Your output must be the line containing "Tray Helix (624, 1898)" followed by every later line in the entries below, all copied exactly.

Records from a dataset
+ + + + + + +

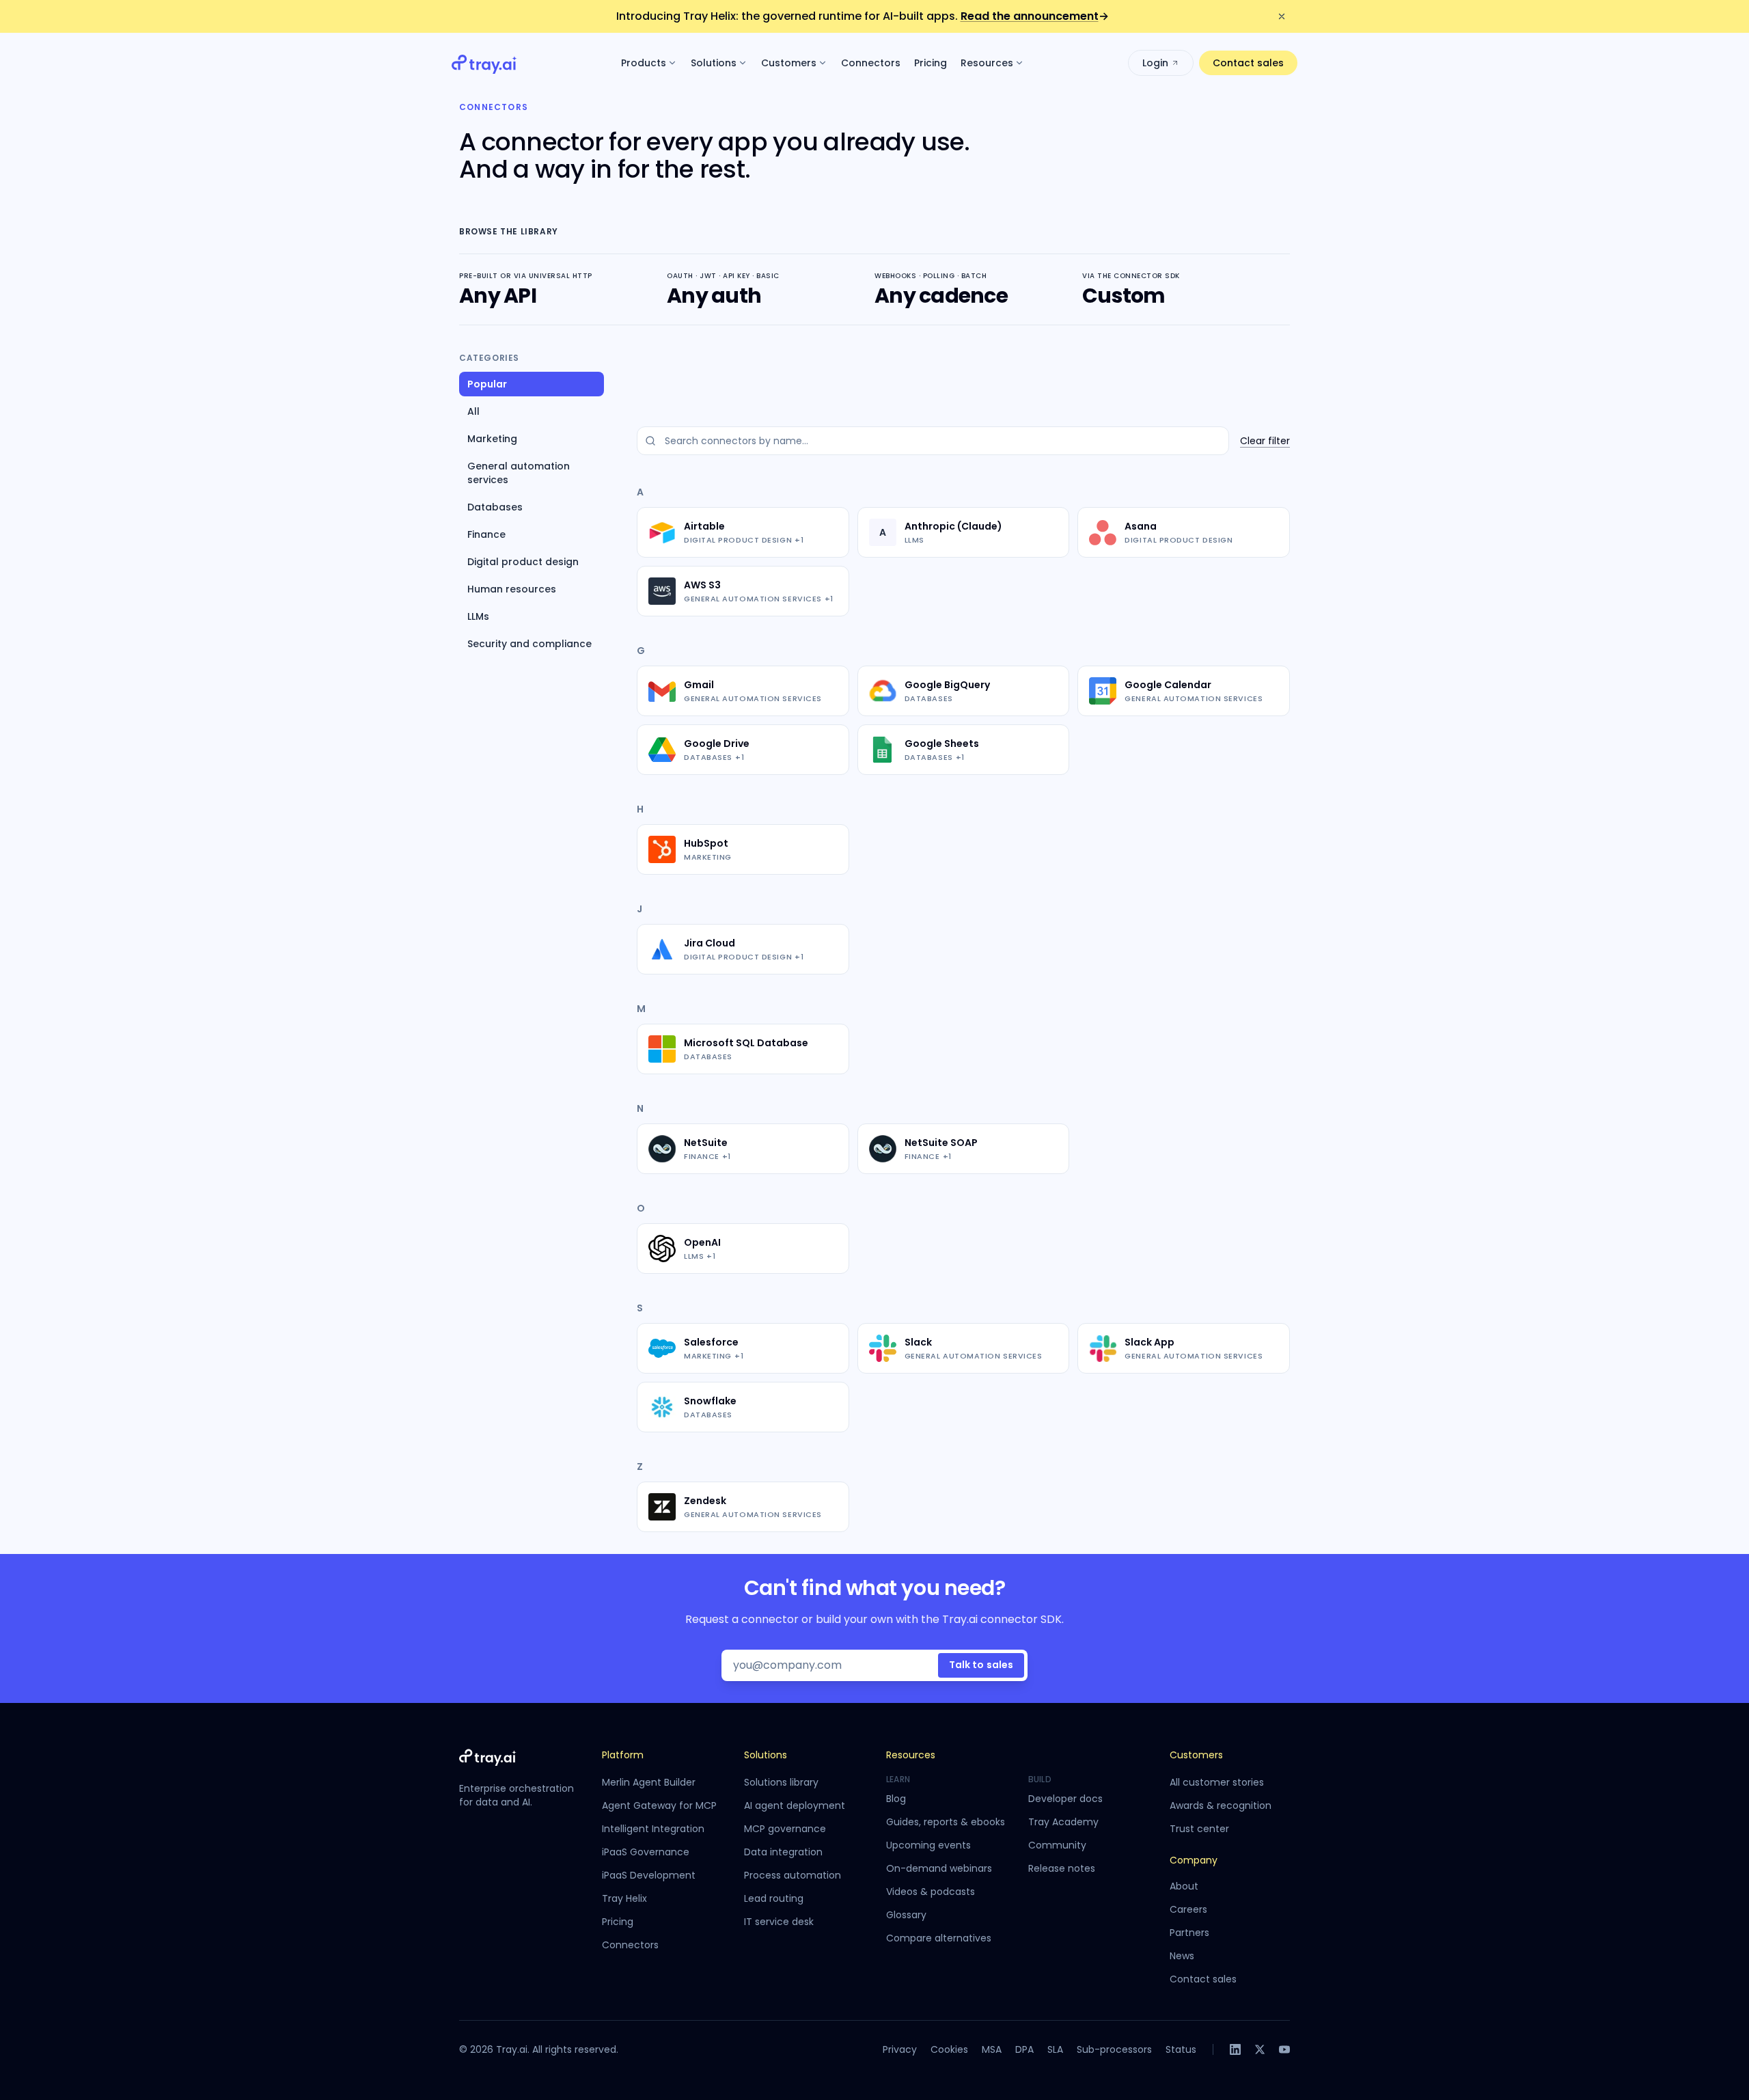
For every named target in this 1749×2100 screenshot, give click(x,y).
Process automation (792, 1875)
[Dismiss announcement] (1281, 16)
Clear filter (1265, 441)
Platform (623, 1755)
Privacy (900, 2049)
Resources (987, 63)
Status (1181, 2049)
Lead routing (773, 1898)
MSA (992, 2049)
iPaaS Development (649, 1875)
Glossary (906, 1915)
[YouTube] (1284, 2049)
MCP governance (785, 1829)
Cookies (949, 2049)
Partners (1189, 1932)
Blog (896, 1798)
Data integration (783, 1852)
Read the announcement (1035, 16)
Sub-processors (1114, 2049)
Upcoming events (928, 1845)
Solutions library (781, 1782)
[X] (1259, 2049)
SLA (1055, 2049)
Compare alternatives (938, 1938)
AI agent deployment (794, 1805)
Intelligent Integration (653, 1829)
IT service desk (779, 1921)
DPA (1024, 2049)
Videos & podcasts (930, 1891)
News (1182, 1956)
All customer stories (1217, 1782)
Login (1155, 63)
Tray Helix (624, 1898)
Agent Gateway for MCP (659, 1805)
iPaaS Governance (645, 1852)
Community (1057, 1845)
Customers (788, 63)
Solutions (713, 63)
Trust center (1199, 1829)
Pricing (930, 63)
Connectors (870, 63)
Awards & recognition (1220, 1805)
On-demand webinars (939, 1868)
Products (643, 63)
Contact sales (1248, 63)
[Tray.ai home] (484, 63)
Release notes (1061, 1868)
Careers (1188, 1909)
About (1184, 1886)
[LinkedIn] (1235, 2049)
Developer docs (1065, 1798)
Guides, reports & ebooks (945, 1822)
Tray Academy (1063, 1822)
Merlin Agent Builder (649, 1782)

+ + + + + + +

EXERCISE OUTPUT
Tray Helix (624, 1898)
Agent Gateway for MCP (659, 1805)
iPaaS Governance (645, 1852)
Community (1057, 1845)
Customers (788, 63)
Solutions (713, 63)
Trust center (1199, 1829)
Pricing (930, 63)
Connectors (870, 63)
Awards & recognition (1220, 1805)
On-demand webinars (939, 1868)
Products (643, 63)
Contact sales (1248, 63)
[Tray.ai home] (484, 63)
Release notes (1061, 1868)
Careers (1188, 1909)
About (1184, 1886)
[LinkedIn] (1235, 2049)
Developer docs (1065, 1798)
Guides, reports & ebooks (945, 1822)
Tray Academy (1063, 1822)
Merlin Agent Builder (649, 1782)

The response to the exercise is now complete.